MESTRE - Cambiare lavoro non è più un tabù. E questa potrebbe essere una tendenza per i prossimi anni a cui fare attenzione, perché il personale non si accontenta, chiede di più, non solo dal punto di vista dell'impiego o dello stipendio, ma in qualità della vita. Secondo uno studio della Cisl Veneto basato sui dati di Veneto Lavoro, le dimissioni volontarie sono «aumentate del 50% nel primo quadrimestre di quest'anno rispetto allo stesso periodo del 2021, ossia salite a 66.300».
CAMBIARE NON È TABÙ
Per quello che invece riguarda il genere, sono gli uomini a propendere per la ricerca di fortuna: «segno di una maggiore propensione e forse anche possibilità a cambiare posto di lavoro». Per quanto riguarda i settori, a soffrire questo cambio di mentalità ci sono il terziario, che registra il 38% degli addii. Imprese del commercio, turismo e servizi (ma anche metalmeccanico con il 22,2%) sono sempre meno appetibili a discapito di altri rami come quello manifatturiero.

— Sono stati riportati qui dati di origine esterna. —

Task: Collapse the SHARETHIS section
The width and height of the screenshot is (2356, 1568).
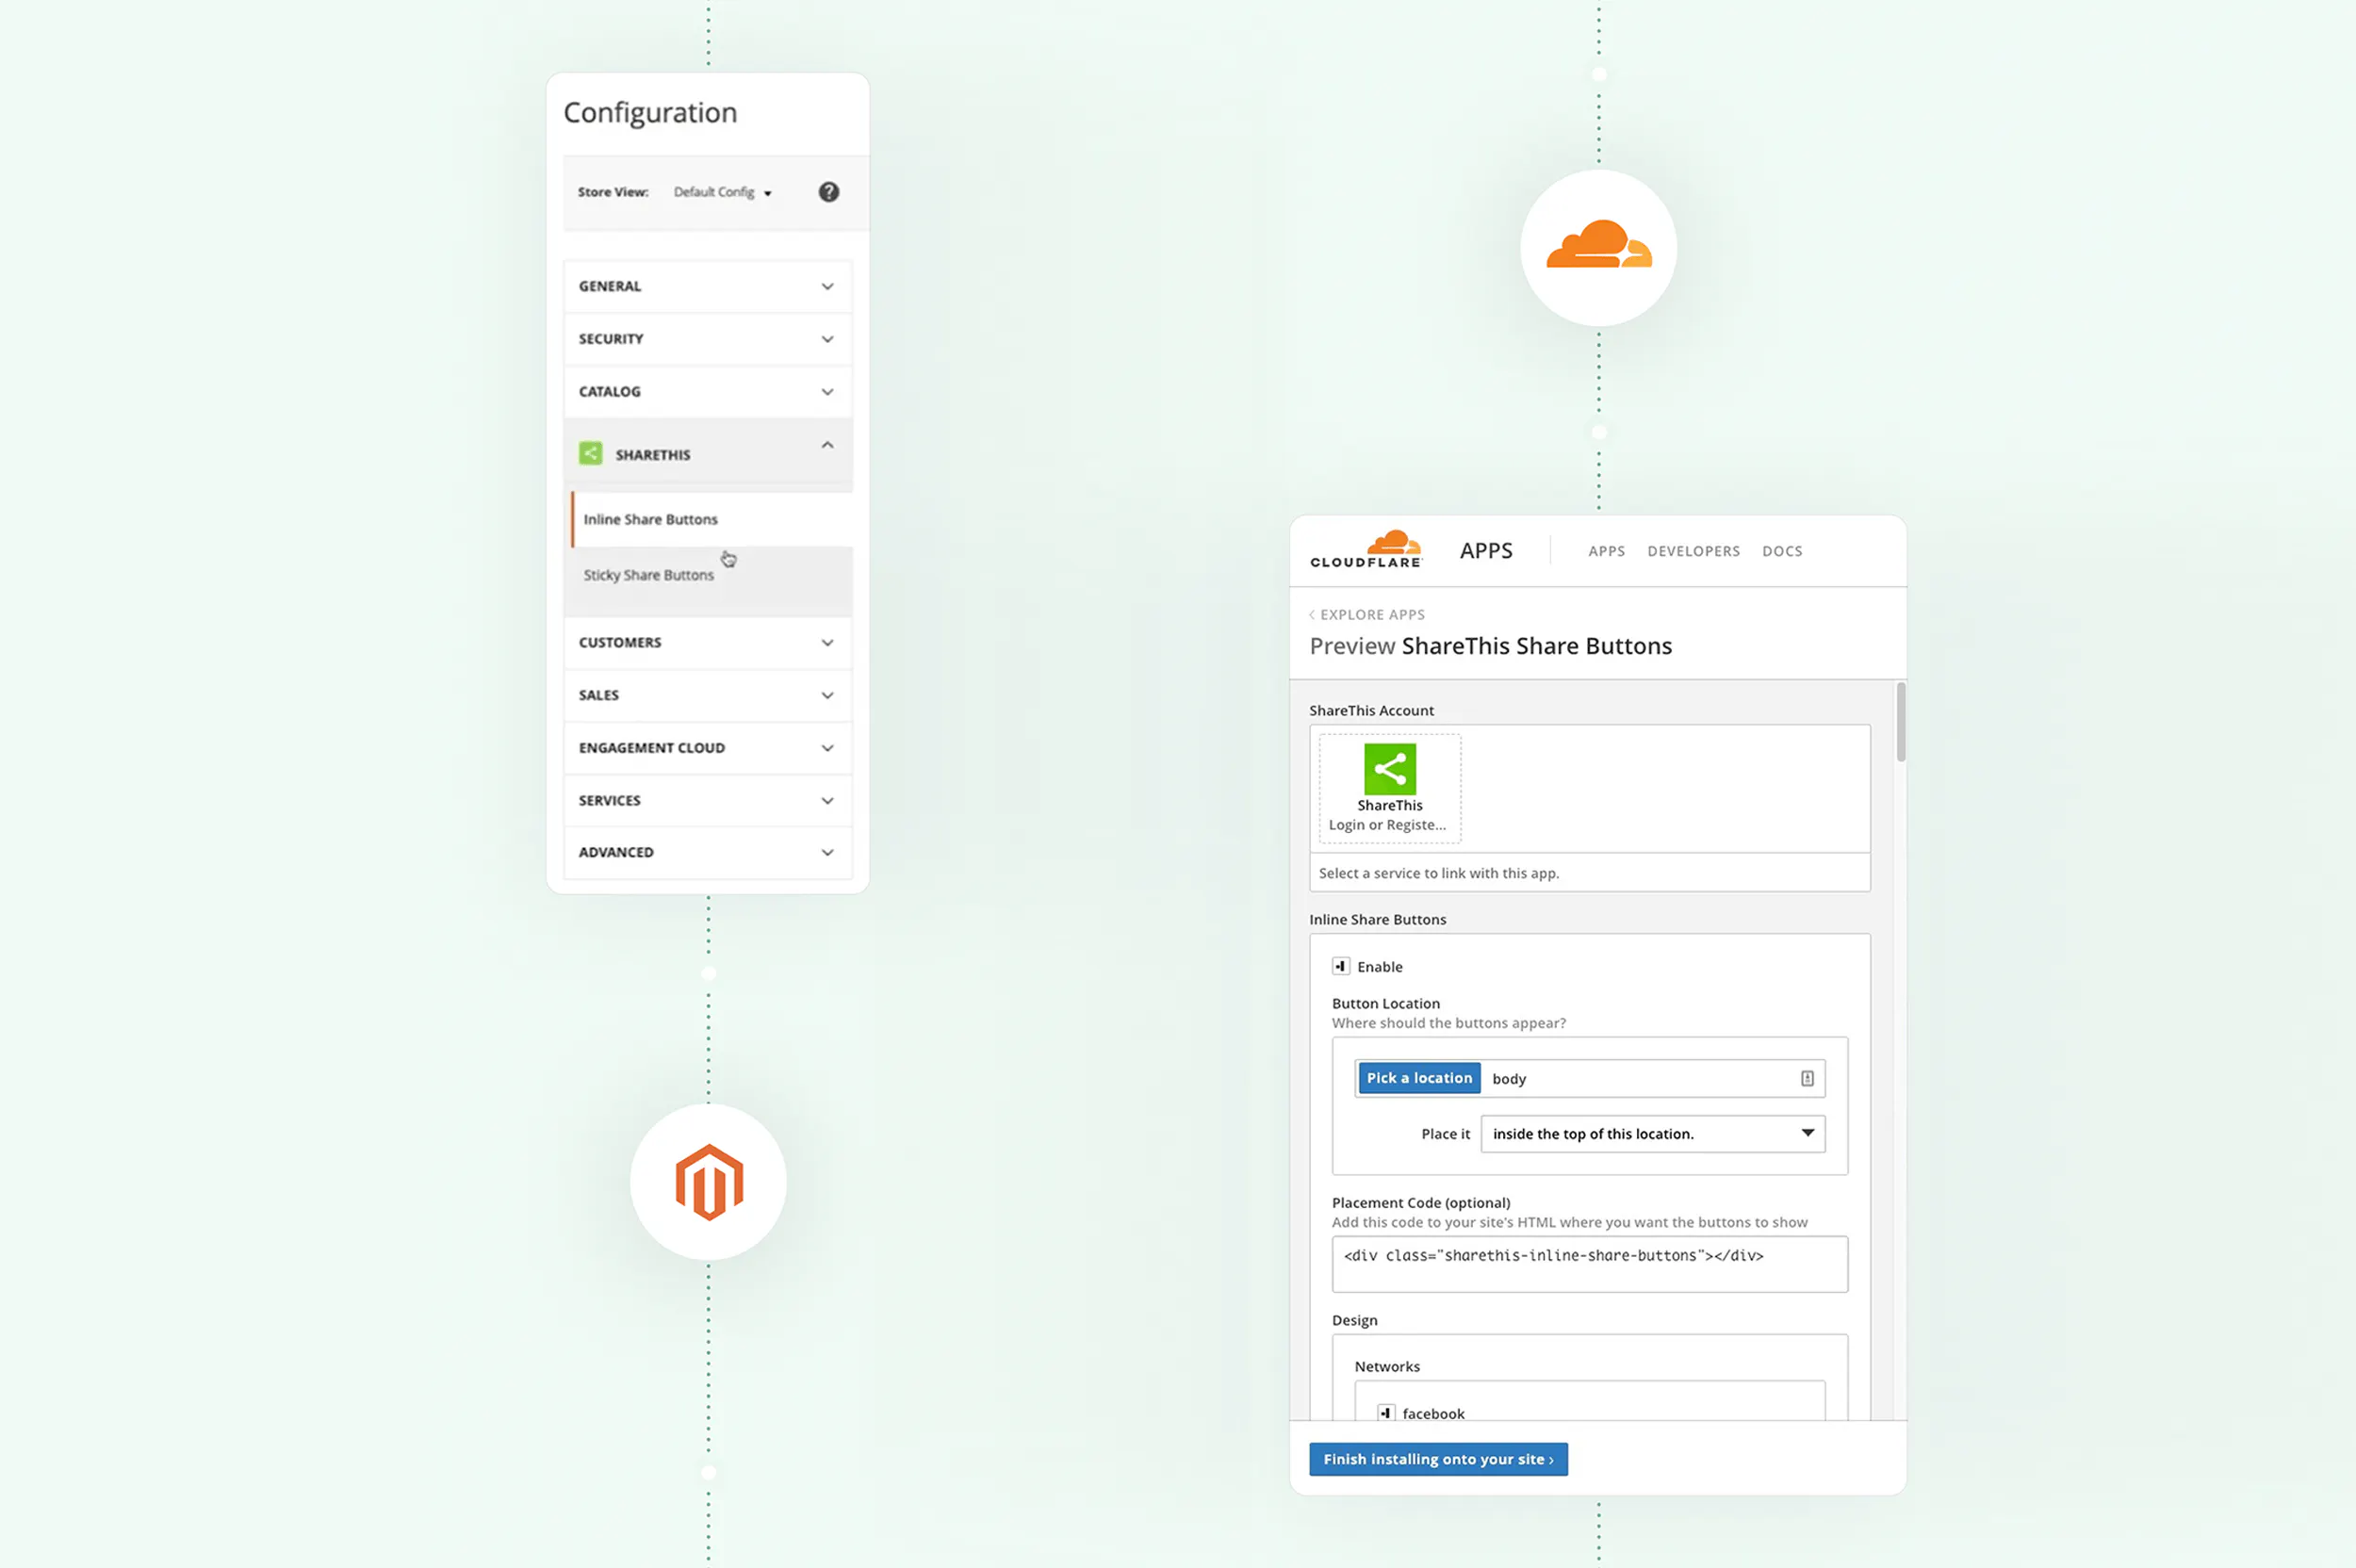Action: click(826, 446)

Analizza il dato Marco De Favari, coordinatore regionale degli Uffici vertenze di Cisl Veneto: «C'è chi si muove per cogliere l'opportunità di una retribuzione più alta (avendo oggi un potere contrattuale superiore per richiederla, considerando l'aumento della domanda) o in generale di un più favorevole inquadramento contrattuale, passando ad esempio da un part-time a un full-time, o un migliore e meno stressante ambiente di lavoro».
CONGIUNTURA FAVOREVOLE
Che il mercato sia fluido è quindi una novità accentuatasi negli ultimi anni: «Anche dal nostro osservatorio possiamo confermare di trovarci ora in una congiuntura di notevole dinamicità del mercato del lavoro, che non trova precedenti dal 2015 - prosegue Gianfranco Refosco, segretario generale di Cisl Veneto -. L'aumento delle dimissioni, in presenza di un saldo netto positivo tra assunzioni e cessazioni nella prima parte del 2022 (+36mila), ci consegna un mercato del lavoro veneto molto vivace, ricco di opportunità lavorative che possono consentire alle persone un miglioramento delle condizioni lavorative, come confermato anche dall'elevata percentuale di immediata ricollocazione dei lavoratori dimissionari».